Passage ->

BEGIN

BY ERNEST C. BROWN. ESQ., PE Mediator & Arbitrator www.ernestbrown.com

When negotiation and compromise fail, some form of litigation may become...


CONSTRUCTION DISPUTE RESOLUTION IN CALIFORNIA
written by Ernest Brown


BY ERNEST C. BROWN. ESQ., PE
Mediator & Arbitrator
www.ernestbrown.com

When negotiation and compromise fail, some form of litigation may become necessary. This chapter lists the documents required for that litigation.

Arbitration clauses are common in public works contracts (such as under the State Contract Act, specifically California Public Contract Code § 10240, et seq. Note that time for initiating arbitration is now reduced to 90 days, Public Contract Code § 10240.1 (amended 1998)). Litigation and arbitration may be slow and expensive; mediation is a more cost and time effective procedure.

Judicial arbitration may be required before a case can proceed to trial pursuant to California CCP Section 1141.10-1141.3. Claims with an amount in controversy less than $50,000 per plaintiff generally require mandatory arbitration.

LITIGATION, ARBITRATION, MEDIATION, AND JUDICIAL ARBITRATION

If a claim or dispute cannot be resolved within the three phase approval discussed in Claims Section, above, then some form of litigation may be necessary, as outlined below.

END

Task to carry out ->
Extract the part of the passage on construction dispute resolution in California between "Arbitration clauses are" and "time effective procedure.", inclusive, copying it word for word. The material that comes next is from a separate source.

Data lines ->

BEGIN

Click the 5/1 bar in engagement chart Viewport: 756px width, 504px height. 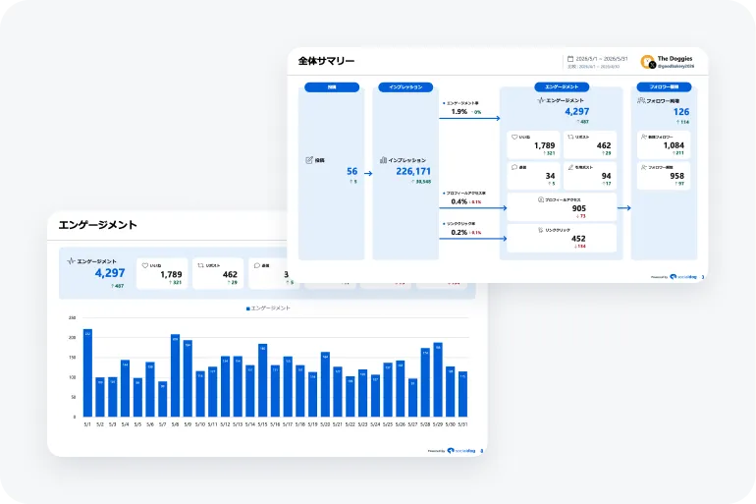click(x=87, y=372)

END

Solution to this problem ->
Arbitration clauses are common in public works contracts (such as under the State Contract Act, specifically California Public Contract Code § 10240, et seq. Note that time for initiating arbitration is now reduced to 90 days, Public Contract Code § 10240.1 (amended 1998)). Litigation and arbitration may be slow and expensive; mediation is a more cost and time effective procedure.